Franco (1983) salienta que a figura do agregado como categoria social, se constituía na medida em que, se consolidava a expansão da grande propriedade privada latifundiária, fundada no trabalho escravo e direcionada à agricultura comercial. Tratava-se de um segmento sem qualquer expressão econômica ou social, que, no entanto, estava visceralmente ligado à estrutura de poder do latifúndio e, por conseqüência, submissa à ordem patriarcal do fazendeiro, ainda que, houvesse a ideologia de igualdade formal, visto que eram juridicamente livres.

[...] assim, vendo a si mesmo e a seu superior como potencialmente iguais, e tendo diante de si negada praticamente a perenidade da contraprestação de favores e serviços, o agregado poderia chegar a compreensão da fragilidade das ligações que o prendiam ao fazendeiro [...]. Fechado esse caminho, está, novamente a existência dispensável vivida pelo homem pobre do século XIX. A condições de sua sujeição advieram justamente por ser quase nada na sociedade (FRANCO, 1983, p.104).

Como destaca Kowarick (1994), com o sistema econômico fundado no modelo agroexportador, alicerçado no trabalho escravo, obstaculizou-se uma produção voltada para o mercado interno, e por conseqüência, implicou na exclusão da mão- de-obra não cativa, gerando um contingente para o qual, somente restaria o trabalho ocasional, a atividade de subsistência ou perambular pelos campos e cidades sem destino. De outro lado, o escravismo contaminou as relações de trabalho, na medida em que os fazendeiros enxergavam os homens livres como assemelhados aos cativos, portanto, subjugados a seu poder. Em conseqüência, a percepção que esses homens livres tinham do trabalho era de algo que os submeteria à exploração extremada e destituída de humanidade, sendo lógico fugir ao rigor e à disciplina

dessa organização produtiva. “Mesmo livres, eles deviam lealdade e obediência aos potentados e os parâmetros de subalternidade que norteavam essas relações estavam ancorados no espectro do cativeiro” (KOWARICK, 1994, p. 42).
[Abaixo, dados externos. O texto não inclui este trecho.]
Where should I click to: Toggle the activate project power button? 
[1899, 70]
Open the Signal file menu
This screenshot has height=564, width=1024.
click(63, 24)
Como assinala Gorender (1978), o latifúndio gerava os despossuídos e os absorvia como subordinados ao dono da terra. Cumpre ressaltar que, apesar da natureza mercantil do escravismo colonial houve a presença marcante de características patriarcais, coexistindo simultaneamente.

[...] escravos de trabalho e da casa grande, assalariados livres, rendeiros, agregados, capangas, vizinhos fracos, membros da família senhorial, estavam todos enlaçados, sob várias formas, numa trama de dependências hierarquizadas, de relações simétricas e assimétricas, de reciprocidades cujo nó central era a figura do senhor de engenho ou fazendeiro (GORENDER, 1978, p.277).